Go to the grocery store. Everywhere in there are ads. You can't even go to the checkout counter and use one of those bars to separate your food from the guy in front of you without seeing an ad. Go to the movies. Instead of seeing "coming attractions" you get commercials for websites, Coke, and cars.
You drive down the road and every 1000 feet there is a billboard of some sort blasting some product at you (here in Kansas City, they are closer than 1000').
Hell, you can't even visit a website without getting blasted by ads.
But you can do something about it. I have Junkbuster running (no ads!). I don't buy Nike (they make my feet hurt). I don't wear Levis (because their jeans fall apart 3 months after I get them).
Hell, I don't buy Microsoft products and I am surviving just fine, thank you very much. Why? Because I don't let advertising rule my life. I do something about it. I get very little junk mail. All it took was $3 worth of stamps and about an hour of my time to send off the already made letters they have on Junkbuster. It's simple, and amazingly effective.
"And we will bury you!"
I don't find this scary at all -- it's just a litany of 1950s solutions to 21st century problems, none of which will work. I don't have stock in Sony, so why should I care that the people in charge of the company don't have a clue?
This is emblematic of the whole Napster/DeCSS/DMCA battle that's going on now. The status quo has changed fairly radically and the institutions that profited from that status quo are begging any authority they can think of to shove the djinni back in the bottle. The authorities, who are lovers of the status quo themselves, will try to comply, but this djinni isn't going anywhere.
Sony and the like can bang their shoes on the table all the live-long day, or they can go look for other models to make money from music. If they don't, they will be replaced by others who do.

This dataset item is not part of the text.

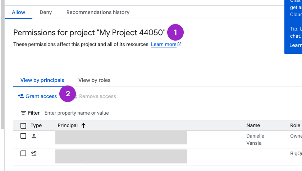Click the purple number 1 badge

This is the beauty of the free market, da?
-
-
Give me liberty or give me something of equal or lesser value from your glossy 32-page catalog.
Do they realize that they have just totally screwed themselves? I never liked sony anyway, but now I'll never buy anything from them again.
From now on, I'll check the labels of CDs. If it comes from those bastards, I won't buy it. I'll download it even if I wouldn't have otherwise.
Doesn't the idiot realize that he is representing a large company that does more things than publish music? They'll never sell me another walkman. Stupid arrogant jerks.
So, how would they propose to block napster access at my computer? Hack into it? Change my netfilter rules? Good luck. How are they going to stop OpenNAP, Gnutella or freenet? There is no conceivable way to do so. You'd have to shut down all traffic on the internet. AT&T, Sprint, MCI and all of the other carriers might have something to say about that. They're quite a lot more important to the economy than sony.
This is so far out of line that I have to wonder if it's a hoax. No one in their right minds would make statements amounting to 'we'll hack the computers of all of the people in the world to protect our corporate interests'. This Heckler jackass has just gotten his company in a lot of trouble.
"We will get you Napster users! We will develop something that blocks anything we don't like. We'll use a moat around Napster. No, a wall of fire. A firewall! And the DMZ will be filled with charred cookies when we empty the packets and blockade the ports!"
Looks like Mr. Heckler had trouble finding the right buzzword to make it on Slashdot. After a few attempts, he finally managed to come out with 'firewall' and stopped using 'blocking'. I wouldn't worry about what this guys says. I'm not sure what he's responsible for as VP, but I'll bet he has trouble getting his Viao to connect to his AOL account.